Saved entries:
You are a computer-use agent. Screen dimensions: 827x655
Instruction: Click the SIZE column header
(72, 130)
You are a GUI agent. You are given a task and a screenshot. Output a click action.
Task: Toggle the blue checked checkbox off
...
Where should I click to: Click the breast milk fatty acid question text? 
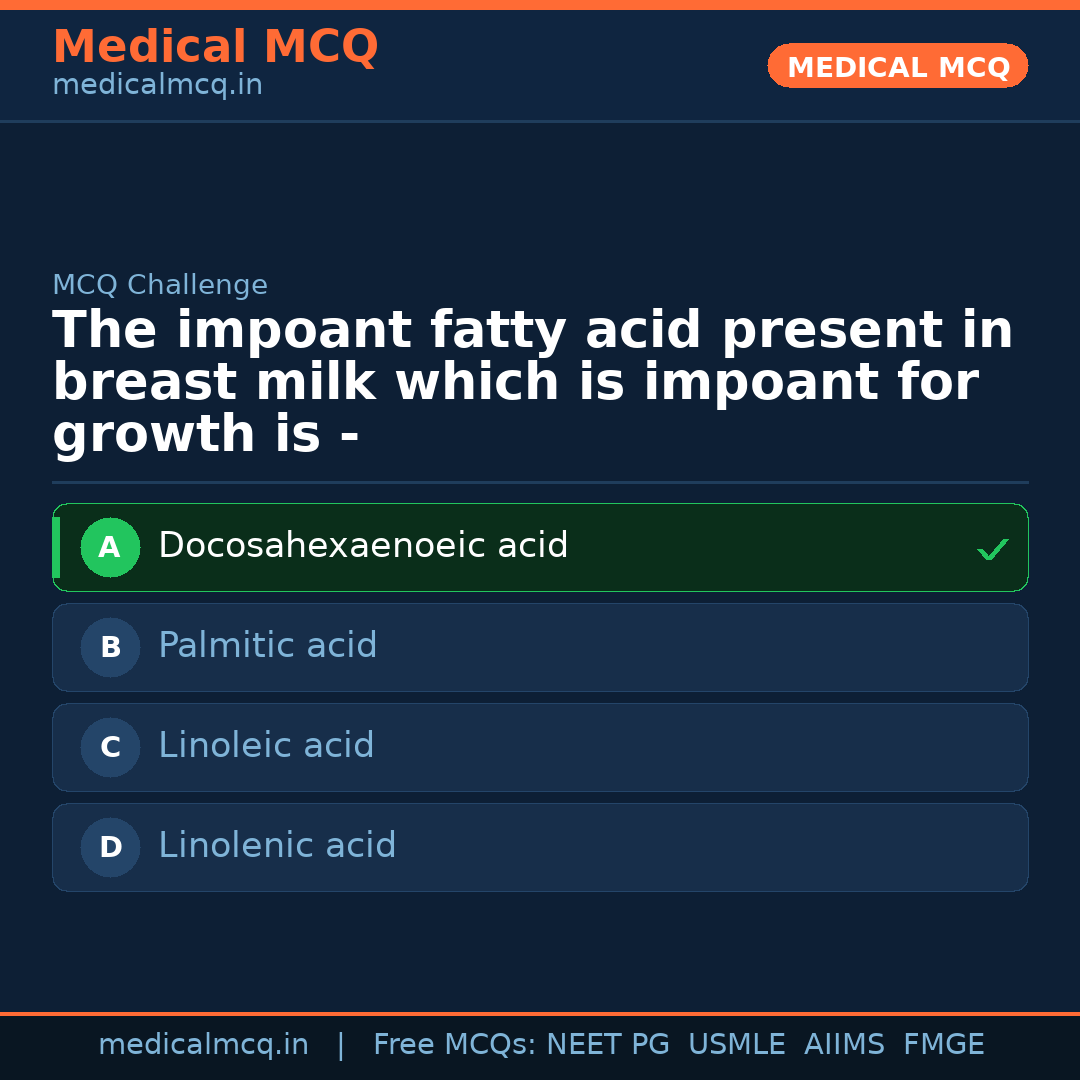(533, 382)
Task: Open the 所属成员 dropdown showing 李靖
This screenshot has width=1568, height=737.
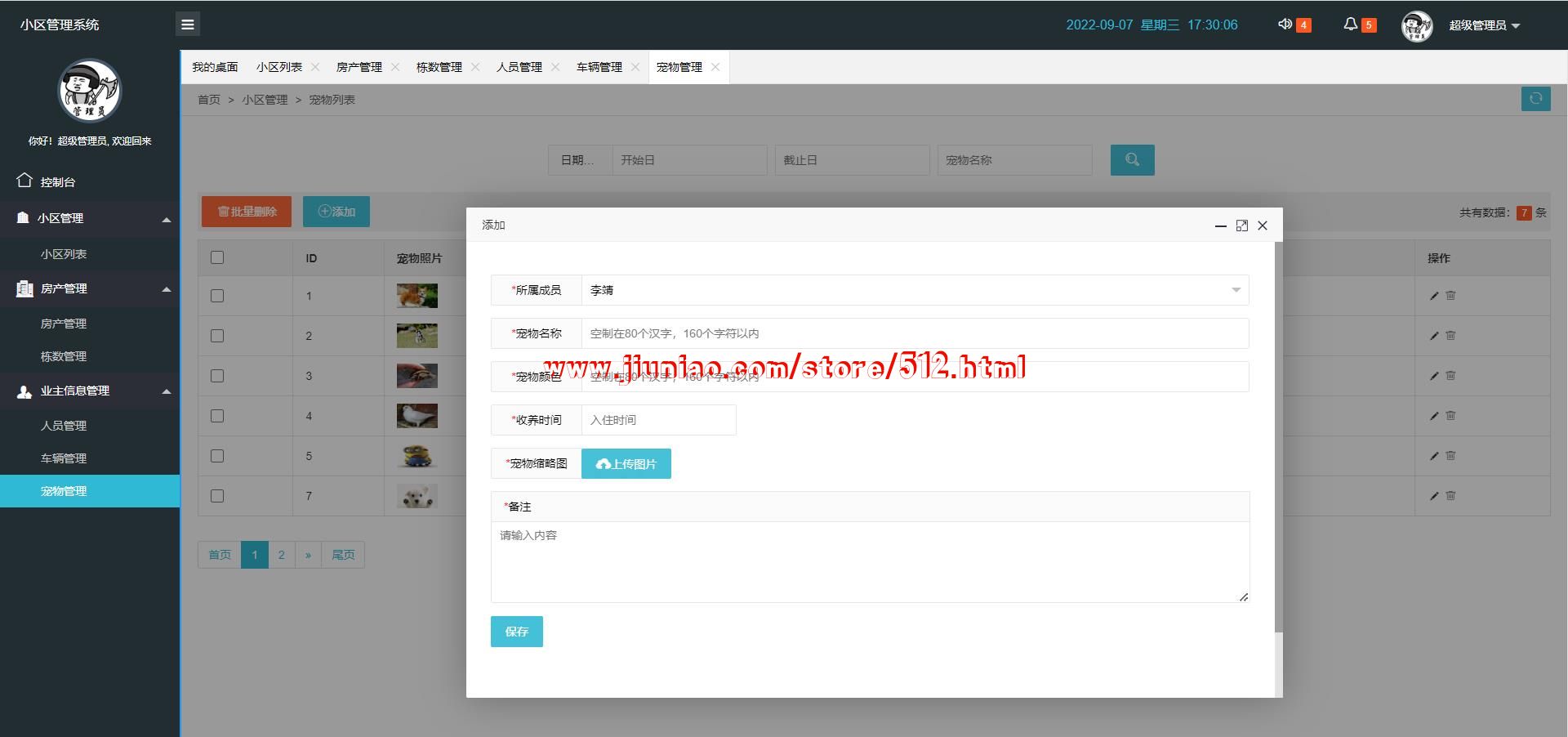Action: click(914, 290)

■ Exercise details:
Starting at the line that has "You are a computer-use" and ending at the line that has "Task: Toggle the blue checked checkbox off", please write out the lines above exactly, leaving out all others.

■ Solved exercise:
You are a computer-use agent. Screen dimensions: 827x655
Instruction: Click the SIZE column header
(72, 130)
You are a GUI agent. You are given a task and a screenshot. Output a click action.
Task: Toggle the blue checked checkbox off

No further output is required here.